Alternative Names: Ratner bone cavities, alveolar cavitational osteopathosis, Robert's bone cavity, trigger point bone cavity and interference field.
Neuralgia-inducing Cavitational Osteonecrosis (NICO) has been described in medical literature since 1976. In cases of NICO it is claimed that small areas of bone in the upper or lower jaw become infected or inflamed and die, producing neuralgia-like pain. Most often, no sign of inflammation appears on X-ray. NICO is said to appear after tooth extraction, jaw surgery, endodontic therapy or crown preparation and is speculated to be the result of a long-standing low-grade infection. NICO is not generally accepted as a cause of Trigeminal Neuralgia (TN) by most medical and dental professionals. It is possible that NICO is involved in some cases of facial neuralgia, especially atypical facial pain. One long-term study has reported considerably or totally reduced pain in 74% of facial neuralgia patients who had jawbone curettage. However, the pain returned for about 30% of these patients, of whom most had been diagnosed with either TN or atypical facial pain.

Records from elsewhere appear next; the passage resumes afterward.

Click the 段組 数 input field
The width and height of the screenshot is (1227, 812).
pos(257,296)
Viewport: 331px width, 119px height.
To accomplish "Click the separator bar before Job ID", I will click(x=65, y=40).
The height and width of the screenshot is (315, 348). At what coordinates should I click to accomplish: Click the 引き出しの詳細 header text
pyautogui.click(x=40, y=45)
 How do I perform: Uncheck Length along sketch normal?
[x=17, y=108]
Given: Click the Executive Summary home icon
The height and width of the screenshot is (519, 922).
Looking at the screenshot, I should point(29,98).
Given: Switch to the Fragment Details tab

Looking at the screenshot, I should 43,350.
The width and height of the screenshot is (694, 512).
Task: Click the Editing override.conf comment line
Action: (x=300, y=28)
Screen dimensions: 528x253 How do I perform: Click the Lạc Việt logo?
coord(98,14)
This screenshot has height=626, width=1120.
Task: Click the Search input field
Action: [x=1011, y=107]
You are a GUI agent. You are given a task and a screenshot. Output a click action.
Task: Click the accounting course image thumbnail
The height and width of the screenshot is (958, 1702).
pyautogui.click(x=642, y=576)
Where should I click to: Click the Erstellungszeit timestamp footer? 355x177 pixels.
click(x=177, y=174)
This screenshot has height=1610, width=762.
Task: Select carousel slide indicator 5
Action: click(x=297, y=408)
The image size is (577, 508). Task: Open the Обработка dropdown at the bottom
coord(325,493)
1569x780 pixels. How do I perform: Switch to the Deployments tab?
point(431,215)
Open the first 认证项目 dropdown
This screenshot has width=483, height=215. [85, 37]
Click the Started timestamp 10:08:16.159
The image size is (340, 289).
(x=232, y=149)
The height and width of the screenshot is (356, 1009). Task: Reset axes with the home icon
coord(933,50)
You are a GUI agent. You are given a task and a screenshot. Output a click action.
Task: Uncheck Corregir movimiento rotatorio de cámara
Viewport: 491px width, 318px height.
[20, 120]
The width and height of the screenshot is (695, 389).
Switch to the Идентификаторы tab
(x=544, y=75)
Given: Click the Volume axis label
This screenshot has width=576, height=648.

In dental circles there appears to be two distinct schools of thought on NICO. Some medical and dental professionals consider NICO a controversial diagnosis. Not only do they not consider it a possible cause of trigeminal neuralgia or other facial neuralgias, they also doubt the condition exists as a disorder. They point to data suggesting bone cavitations are found routinely in cadaver jawbones, casting doubt on the theory that bone cavities cause facial neuralgias.
Other dentists believe NICO is the culprit in many facial pain syndromes and that these painful conditions can be cured by jawbone curettage (scraping and removing infected tissue). They point to studies that show a high success rate for jawbone curettage. Some of these dentists believe that root canals and mercury fillings are partly responsible for NICO.
The only known treatment for NICO is jawbone curettage, in which the jawbone is opened, the infected area drilled out, and the bone biopsied to confirm the presence of inflammation or infection. Often the bone cavity is packed with antibiotics such as teramyacin. A course of antibiotic treatment may be prescribed. Jawbone curettage is not currently done routinely, and it is too early to say whether or not it will ever become generally accepted.